Manusia sekarang di ambang masa transisi era globalisasi seiring
dengan naik lajunya perkembangan teknologi. Laptop, Blackberry, Android, Ipad,
Iphone dsb memberi kenyamanan manusia untuk berkomunikasi secara singkat.
Jejaring sosial pun tak kalah, Facebook, Twitter, Whatsapp, Yahoo dan
semisalnya. Dahulu di tahun 80-an, televisi masuk dalam kategori kebutuhan tersier,
tidak semuanya memiliki para anggota keluarga.

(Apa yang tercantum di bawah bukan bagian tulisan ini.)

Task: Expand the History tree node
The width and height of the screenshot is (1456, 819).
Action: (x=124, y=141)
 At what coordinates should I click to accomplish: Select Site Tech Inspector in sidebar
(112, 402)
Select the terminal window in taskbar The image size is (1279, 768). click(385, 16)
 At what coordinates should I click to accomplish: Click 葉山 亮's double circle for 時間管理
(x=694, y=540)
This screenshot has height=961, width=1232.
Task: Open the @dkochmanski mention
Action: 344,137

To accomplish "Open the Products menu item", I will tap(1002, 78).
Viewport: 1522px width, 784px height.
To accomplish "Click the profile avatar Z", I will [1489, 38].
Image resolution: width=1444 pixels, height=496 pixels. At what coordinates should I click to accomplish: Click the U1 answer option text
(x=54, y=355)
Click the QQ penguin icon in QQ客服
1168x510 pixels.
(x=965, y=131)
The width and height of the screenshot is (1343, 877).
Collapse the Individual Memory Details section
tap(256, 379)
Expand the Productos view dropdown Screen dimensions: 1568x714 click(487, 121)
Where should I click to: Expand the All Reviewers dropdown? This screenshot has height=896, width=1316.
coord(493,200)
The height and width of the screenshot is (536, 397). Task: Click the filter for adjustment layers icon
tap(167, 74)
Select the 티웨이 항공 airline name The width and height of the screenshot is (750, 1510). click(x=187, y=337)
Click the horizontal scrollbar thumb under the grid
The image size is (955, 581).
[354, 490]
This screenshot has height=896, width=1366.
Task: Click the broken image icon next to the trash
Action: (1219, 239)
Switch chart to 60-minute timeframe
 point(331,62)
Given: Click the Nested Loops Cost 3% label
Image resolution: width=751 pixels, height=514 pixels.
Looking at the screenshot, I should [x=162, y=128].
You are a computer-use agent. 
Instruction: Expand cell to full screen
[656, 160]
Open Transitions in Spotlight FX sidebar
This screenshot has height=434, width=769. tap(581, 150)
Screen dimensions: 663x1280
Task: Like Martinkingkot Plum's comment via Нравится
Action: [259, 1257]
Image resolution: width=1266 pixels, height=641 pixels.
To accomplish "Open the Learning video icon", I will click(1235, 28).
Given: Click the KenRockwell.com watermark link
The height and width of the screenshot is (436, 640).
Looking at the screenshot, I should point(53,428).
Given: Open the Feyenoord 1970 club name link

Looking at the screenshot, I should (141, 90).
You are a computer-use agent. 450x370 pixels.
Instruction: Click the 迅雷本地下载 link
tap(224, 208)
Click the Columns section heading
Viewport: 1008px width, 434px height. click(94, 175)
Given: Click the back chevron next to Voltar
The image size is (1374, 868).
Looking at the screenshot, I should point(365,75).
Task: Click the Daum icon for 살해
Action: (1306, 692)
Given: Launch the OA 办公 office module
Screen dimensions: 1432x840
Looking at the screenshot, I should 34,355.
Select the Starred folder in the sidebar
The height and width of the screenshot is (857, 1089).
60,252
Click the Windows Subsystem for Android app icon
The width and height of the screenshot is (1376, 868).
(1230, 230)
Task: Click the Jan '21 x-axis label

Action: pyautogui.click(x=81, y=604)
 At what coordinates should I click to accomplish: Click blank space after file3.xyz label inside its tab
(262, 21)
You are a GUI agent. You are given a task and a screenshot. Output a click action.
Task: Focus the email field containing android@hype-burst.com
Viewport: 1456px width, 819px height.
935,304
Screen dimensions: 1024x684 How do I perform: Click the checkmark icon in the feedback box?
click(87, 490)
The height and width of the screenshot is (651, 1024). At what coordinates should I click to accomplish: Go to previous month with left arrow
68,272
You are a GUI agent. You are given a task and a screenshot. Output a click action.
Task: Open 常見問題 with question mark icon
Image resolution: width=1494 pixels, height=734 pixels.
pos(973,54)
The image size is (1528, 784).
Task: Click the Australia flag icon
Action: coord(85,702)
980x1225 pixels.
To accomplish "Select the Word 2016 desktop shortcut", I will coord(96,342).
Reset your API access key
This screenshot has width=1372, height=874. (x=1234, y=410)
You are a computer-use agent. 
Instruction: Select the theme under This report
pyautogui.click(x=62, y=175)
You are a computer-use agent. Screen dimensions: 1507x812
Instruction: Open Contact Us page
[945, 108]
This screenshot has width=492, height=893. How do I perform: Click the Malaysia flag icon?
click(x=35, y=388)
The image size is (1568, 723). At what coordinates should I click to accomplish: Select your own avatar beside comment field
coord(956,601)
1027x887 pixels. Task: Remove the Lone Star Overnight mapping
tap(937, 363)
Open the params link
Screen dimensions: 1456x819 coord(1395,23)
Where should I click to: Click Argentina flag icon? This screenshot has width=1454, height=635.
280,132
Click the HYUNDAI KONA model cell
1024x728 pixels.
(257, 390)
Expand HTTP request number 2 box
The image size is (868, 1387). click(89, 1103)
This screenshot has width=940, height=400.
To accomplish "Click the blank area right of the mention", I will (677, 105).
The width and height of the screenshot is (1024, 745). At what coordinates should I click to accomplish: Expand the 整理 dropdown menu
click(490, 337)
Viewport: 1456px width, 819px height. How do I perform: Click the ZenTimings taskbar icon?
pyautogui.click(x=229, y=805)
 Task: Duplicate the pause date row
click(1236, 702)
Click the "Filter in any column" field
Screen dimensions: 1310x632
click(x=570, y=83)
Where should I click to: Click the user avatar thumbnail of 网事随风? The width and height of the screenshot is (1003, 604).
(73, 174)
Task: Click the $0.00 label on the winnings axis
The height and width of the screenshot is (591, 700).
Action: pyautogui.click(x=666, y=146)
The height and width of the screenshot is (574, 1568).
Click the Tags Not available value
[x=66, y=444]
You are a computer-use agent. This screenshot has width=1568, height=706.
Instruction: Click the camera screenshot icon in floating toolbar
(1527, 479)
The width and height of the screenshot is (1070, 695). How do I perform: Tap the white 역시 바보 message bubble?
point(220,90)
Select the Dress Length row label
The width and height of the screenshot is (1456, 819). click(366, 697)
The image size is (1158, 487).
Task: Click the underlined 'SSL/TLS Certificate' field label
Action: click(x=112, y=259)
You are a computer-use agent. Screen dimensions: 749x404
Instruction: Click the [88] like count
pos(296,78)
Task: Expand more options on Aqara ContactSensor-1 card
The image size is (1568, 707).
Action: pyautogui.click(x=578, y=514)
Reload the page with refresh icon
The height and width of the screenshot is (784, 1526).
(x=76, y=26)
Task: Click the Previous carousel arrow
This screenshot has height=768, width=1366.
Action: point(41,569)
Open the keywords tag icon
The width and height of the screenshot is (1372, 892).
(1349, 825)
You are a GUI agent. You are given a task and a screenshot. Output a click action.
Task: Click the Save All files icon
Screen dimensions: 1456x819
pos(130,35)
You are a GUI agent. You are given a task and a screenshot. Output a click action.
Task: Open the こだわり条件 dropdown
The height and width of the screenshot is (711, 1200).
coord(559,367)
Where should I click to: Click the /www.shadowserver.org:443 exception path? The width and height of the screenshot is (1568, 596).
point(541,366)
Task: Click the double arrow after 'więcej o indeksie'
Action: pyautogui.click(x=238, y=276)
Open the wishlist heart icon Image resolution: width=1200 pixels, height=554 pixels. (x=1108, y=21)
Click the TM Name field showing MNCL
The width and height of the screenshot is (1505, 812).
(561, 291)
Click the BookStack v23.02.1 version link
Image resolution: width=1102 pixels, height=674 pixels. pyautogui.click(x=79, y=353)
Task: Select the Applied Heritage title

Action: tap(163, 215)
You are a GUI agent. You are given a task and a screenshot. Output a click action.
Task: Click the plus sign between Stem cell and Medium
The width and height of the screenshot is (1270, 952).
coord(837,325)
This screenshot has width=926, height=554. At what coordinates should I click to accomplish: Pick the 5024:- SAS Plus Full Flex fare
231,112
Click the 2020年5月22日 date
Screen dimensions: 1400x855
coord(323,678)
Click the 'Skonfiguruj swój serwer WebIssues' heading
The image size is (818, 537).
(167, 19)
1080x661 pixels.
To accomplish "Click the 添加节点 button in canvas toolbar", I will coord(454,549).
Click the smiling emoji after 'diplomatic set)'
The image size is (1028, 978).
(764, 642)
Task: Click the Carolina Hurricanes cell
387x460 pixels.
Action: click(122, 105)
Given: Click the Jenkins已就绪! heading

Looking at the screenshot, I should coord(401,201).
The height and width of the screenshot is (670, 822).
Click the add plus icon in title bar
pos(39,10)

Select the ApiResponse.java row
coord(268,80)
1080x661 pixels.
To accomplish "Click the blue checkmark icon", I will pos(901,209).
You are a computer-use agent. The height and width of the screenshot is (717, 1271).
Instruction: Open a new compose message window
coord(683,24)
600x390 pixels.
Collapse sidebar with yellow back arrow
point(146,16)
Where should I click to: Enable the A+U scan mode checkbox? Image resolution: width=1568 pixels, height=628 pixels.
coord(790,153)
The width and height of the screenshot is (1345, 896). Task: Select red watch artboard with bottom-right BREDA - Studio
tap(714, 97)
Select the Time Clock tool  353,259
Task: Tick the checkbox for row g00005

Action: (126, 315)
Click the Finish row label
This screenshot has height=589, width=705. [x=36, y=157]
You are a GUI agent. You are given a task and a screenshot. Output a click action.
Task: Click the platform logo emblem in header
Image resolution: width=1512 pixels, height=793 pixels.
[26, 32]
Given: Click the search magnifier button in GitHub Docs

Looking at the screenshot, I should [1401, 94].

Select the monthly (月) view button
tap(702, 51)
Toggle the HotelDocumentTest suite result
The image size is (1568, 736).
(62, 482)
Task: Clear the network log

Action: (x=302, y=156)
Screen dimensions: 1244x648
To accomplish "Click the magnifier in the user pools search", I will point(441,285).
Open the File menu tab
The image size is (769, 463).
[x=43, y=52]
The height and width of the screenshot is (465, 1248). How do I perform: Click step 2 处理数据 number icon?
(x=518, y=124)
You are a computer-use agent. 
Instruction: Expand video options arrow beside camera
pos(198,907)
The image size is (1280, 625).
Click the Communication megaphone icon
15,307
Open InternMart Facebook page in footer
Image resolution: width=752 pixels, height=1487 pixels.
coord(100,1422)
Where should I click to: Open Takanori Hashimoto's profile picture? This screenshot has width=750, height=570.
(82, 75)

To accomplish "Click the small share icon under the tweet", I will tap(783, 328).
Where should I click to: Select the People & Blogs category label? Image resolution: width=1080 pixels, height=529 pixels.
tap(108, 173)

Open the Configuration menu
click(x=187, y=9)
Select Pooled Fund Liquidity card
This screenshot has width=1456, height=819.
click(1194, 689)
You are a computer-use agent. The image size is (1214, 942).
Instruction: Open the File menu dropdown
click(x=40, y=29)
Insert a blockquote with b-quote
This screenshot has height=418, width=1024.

Mau menonton pun harus jauh
pergi melangkah ke tetangga hanya untuk nebeng menonton film
bersama-sama. Sekarang, sangat mudah anak muda dan tua menikmati semua itu.
Dalam paruh perjalanan teknologi itu, peran pengguna pasti memakai bahasa walau
sekedar untuk say hello. Tapi apakah bisa dikatakan tidak bermasalah, oh
tentu kita harus menginterpretasikan. Tidak sedikit perempuan menjadi korban
keganasan dunia maya, hanya semata karena berkenalan sekejap, modal poto
ganteng/cantik, tukar nomor handphone. Bertemu dan tidak kembali pulang, pada
akhirnya ditemukan dalam bentuk telanjang mati terkoyak kelamin. Artinya dalam
penggunaan bahasa dunia maya ini juga harus memperhatikan dengan siapa, obyek
apa dan siapa kita ini, tentulah waspada.
Bahasa Indonesia mengalami degradasi cukup jauh, kedatangan
entertaiment gaul seperti bahasa alay, K-Pop, hotspot dan film baru-baru ini
nampaknya menarik simpati semua kalangan. Bagus jika digunakan sewajarnya dalam
arti dimana tempat dan waktu yang sesuai sikon. Kurang apik jika kita gunakan
setiap hari. Bahasa Indonesia dengan Ejaan Yang disempurnakan sejak tahun
1970-an, dilakukan sebagai wujud filter bahasa serapan, penggunaan bahasa
serapan pun dalam penulisannya dibuat miring. Karena bahasa memili arti penting
dalam komunikasi dua arah yang pada awalnya hanya berupa gramatika kemudian
dikembangkan dalam berbagai kajian linguistik, hermeneutika, semiotika, sosiologi
dan psikologi.
Bahasa sebagai alat budaya dan alat pikir membutuhkan banyak
kosakata yang memadai. Dengan kosakata ini, bahasa mampu untuk memerjemahkan
fakta, fenomena, realita dan sebagai sarana untuk menyelesaikan suatu
permasalahan “because languange is primaly a social mechanism, languange are
learned a social context” tutur Maria Polsky, pakar linguistik dan Humaniora di
Univ. Lomonosov. Maka, pada akhirnya kesantunan bahasa sangat penting
mewujudkan manusia berprikemanusian yang adil dan beradab, sebagaimana falsafah
kehidupan rakyat Indonesia, Pancasila.